▶ **WHAT IS BEING ASKED**: Please output exactly the lines below, starting at the line that has "The image size is (972, 2112)." and ending at the line that has "Task: Select the ISRG Root X1 certificate row", both included; leave out all pictures and include nothing else.

▶ **RAW DATA**:
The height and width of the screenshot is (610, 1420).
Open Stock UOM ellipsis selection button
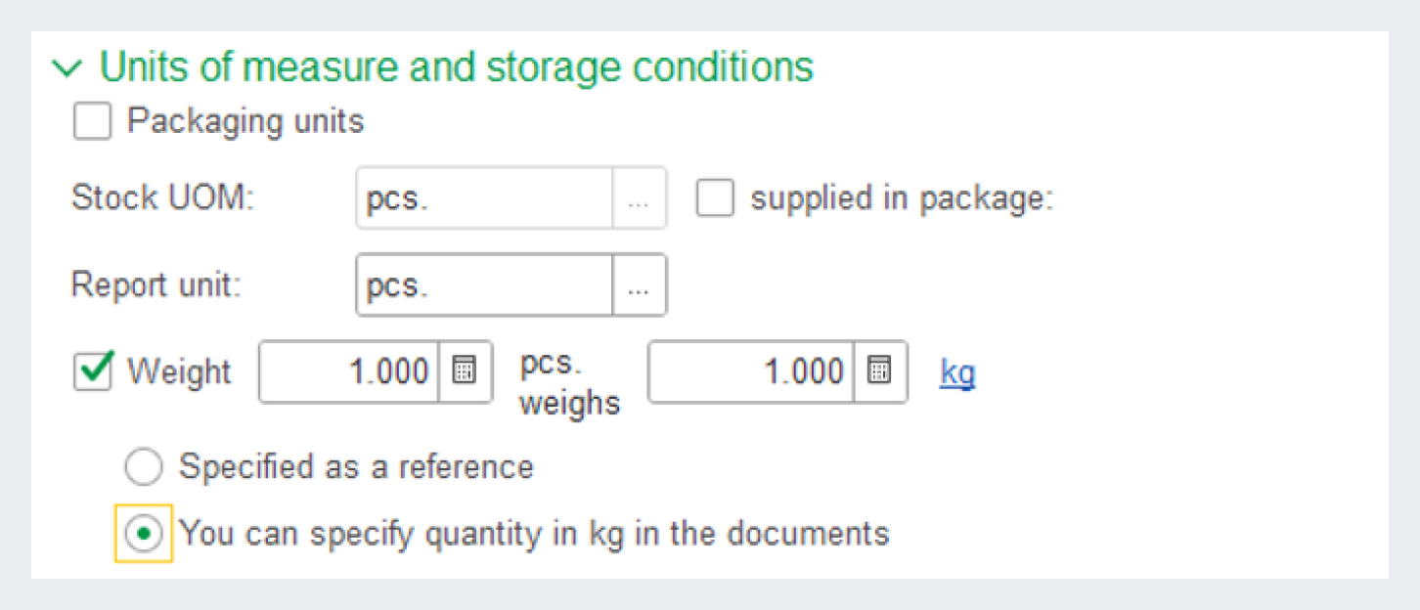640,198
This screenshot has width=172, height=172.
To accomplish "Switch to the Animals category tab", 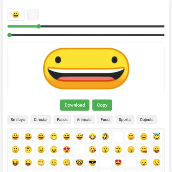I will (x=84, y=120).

...

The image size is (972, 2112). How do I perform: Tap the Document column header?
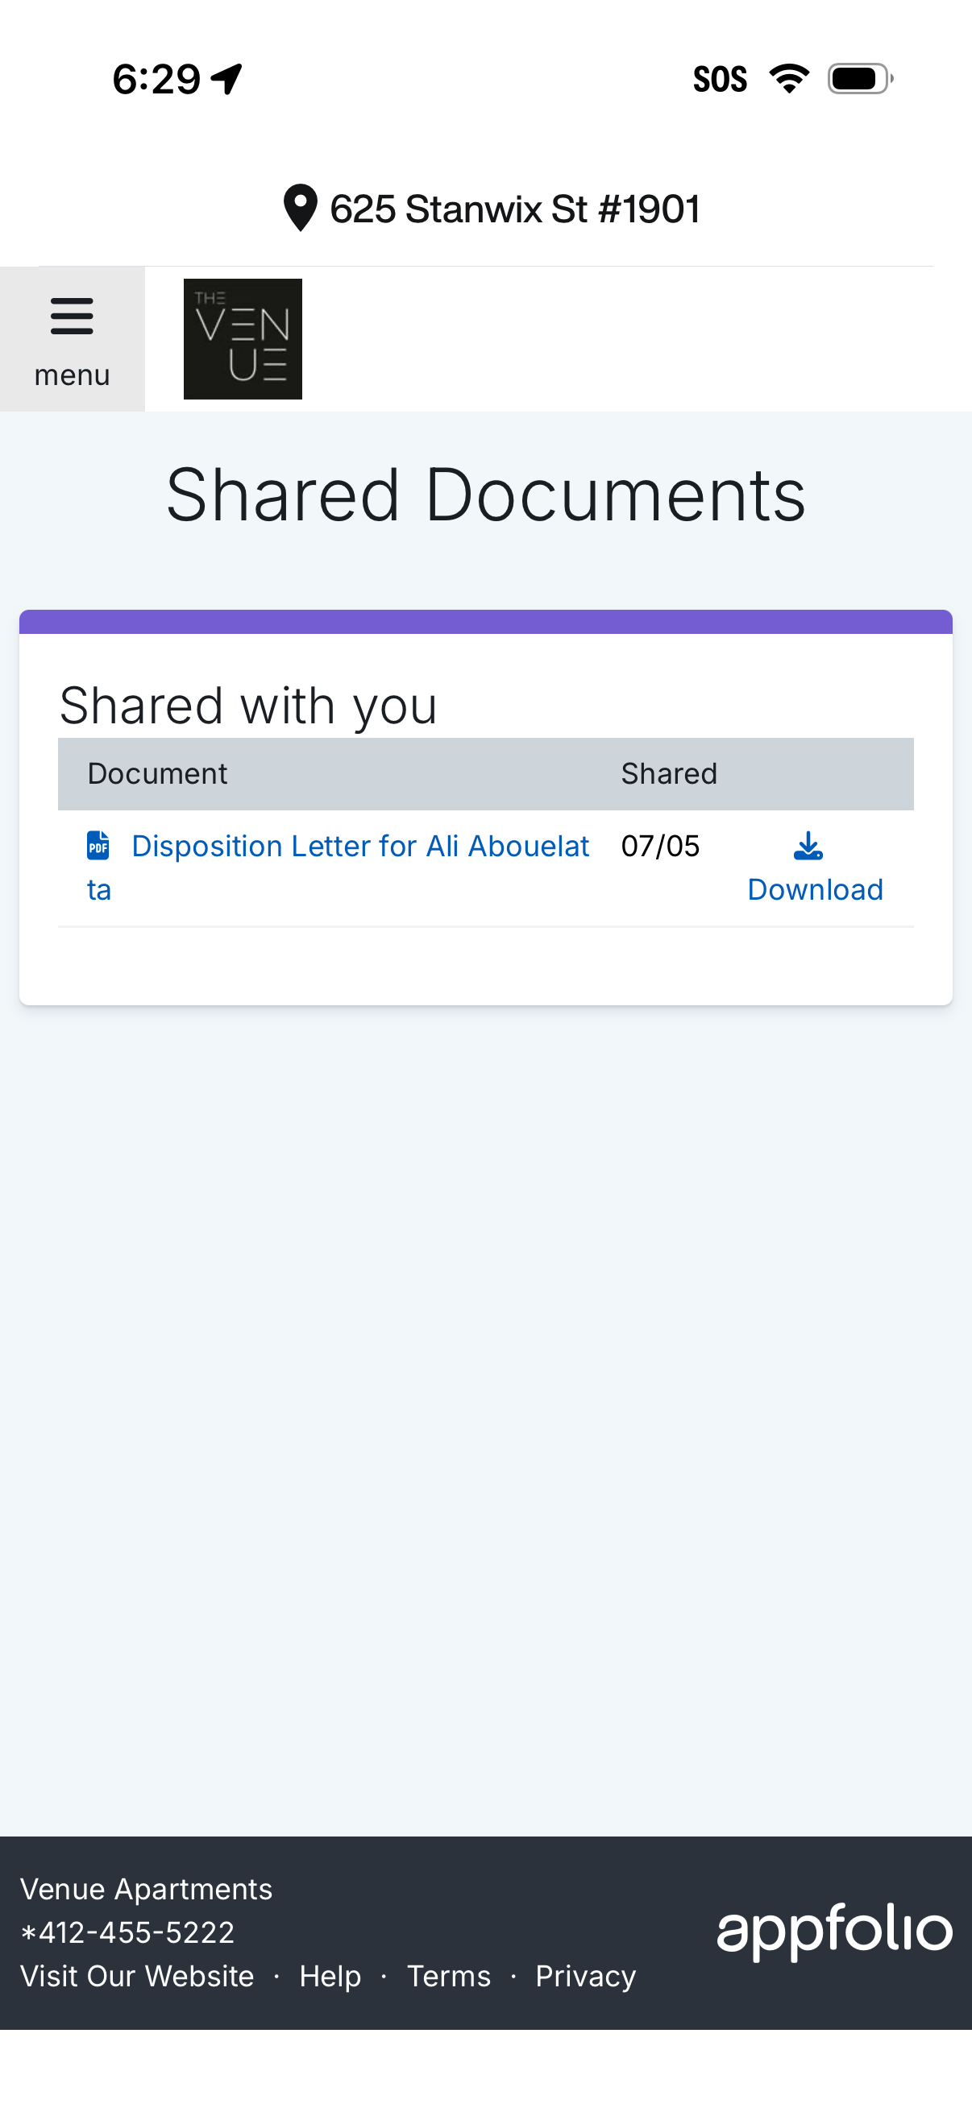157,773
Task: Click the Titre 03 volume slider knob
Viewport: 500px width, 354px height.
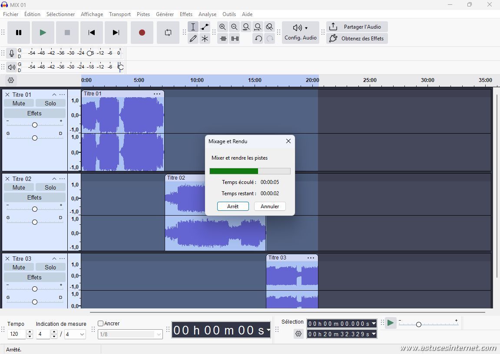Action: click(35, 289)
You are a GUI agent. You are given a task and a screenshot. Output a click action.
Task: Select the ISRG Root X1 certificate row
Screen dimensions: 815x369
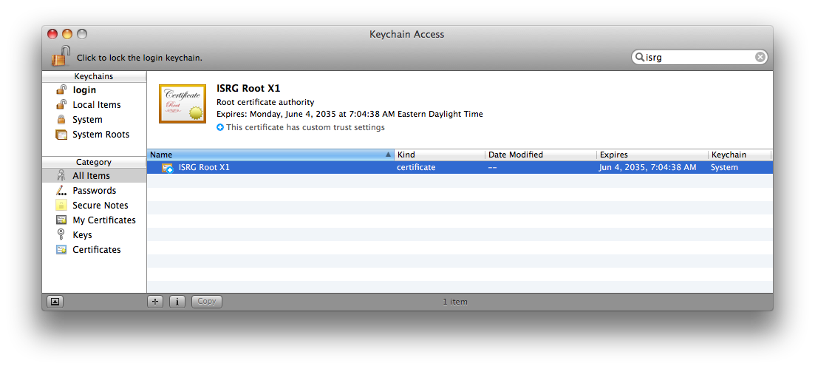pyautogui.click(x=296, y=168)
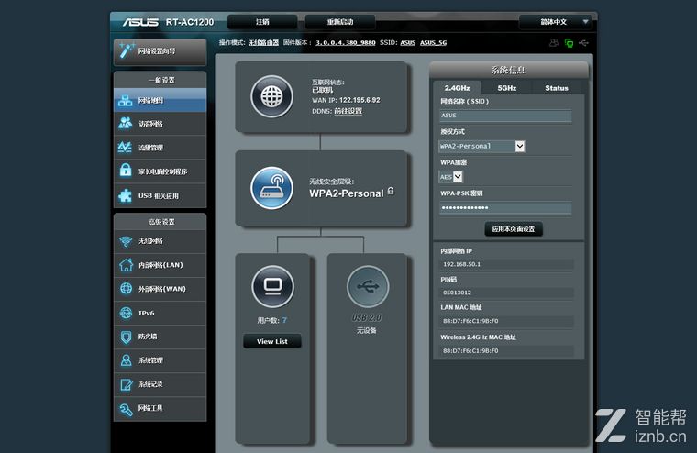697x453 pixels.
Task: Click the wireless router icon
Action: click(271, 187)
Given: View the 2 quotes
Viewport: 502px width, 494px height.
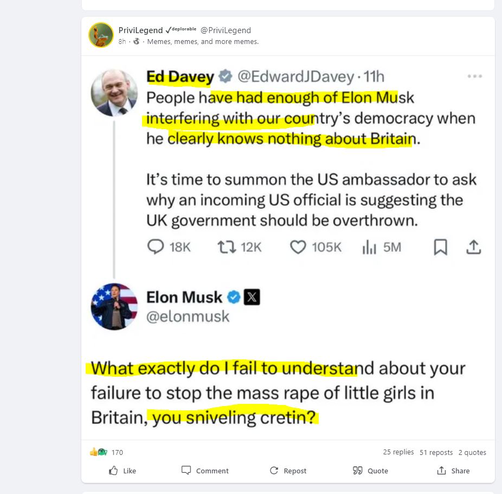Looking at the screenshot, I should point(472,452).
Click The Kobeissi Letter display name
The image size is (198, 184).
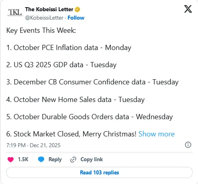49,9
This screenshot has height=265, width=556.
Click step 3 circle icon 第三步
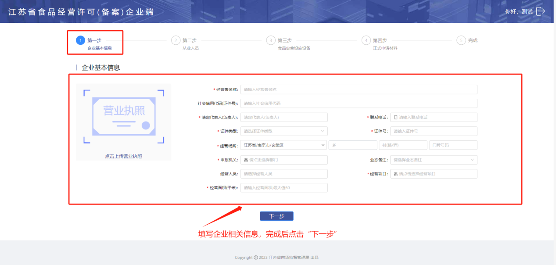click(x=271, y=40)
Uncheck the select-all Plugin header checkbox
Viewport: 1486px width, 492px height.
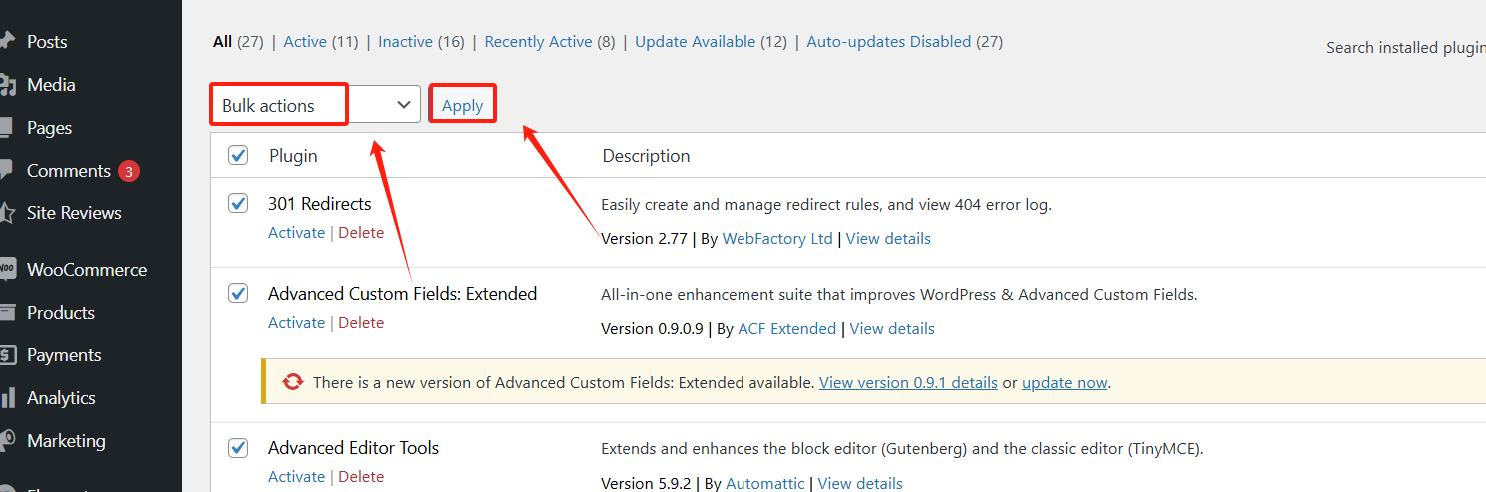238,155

▶ **TASK RESPONSE**:
The image size is (972, 2112). How do I perform: Tap the Document column header?
157,773
Task: Click the Titre 03 volume slider knob
Viewport: 500px width, 354px height.
Action: click(35, 289)
You are a GUI agent. You are given a task and a screenshot. Output a click action.
Task: Select the ISRG Root X1 certificate row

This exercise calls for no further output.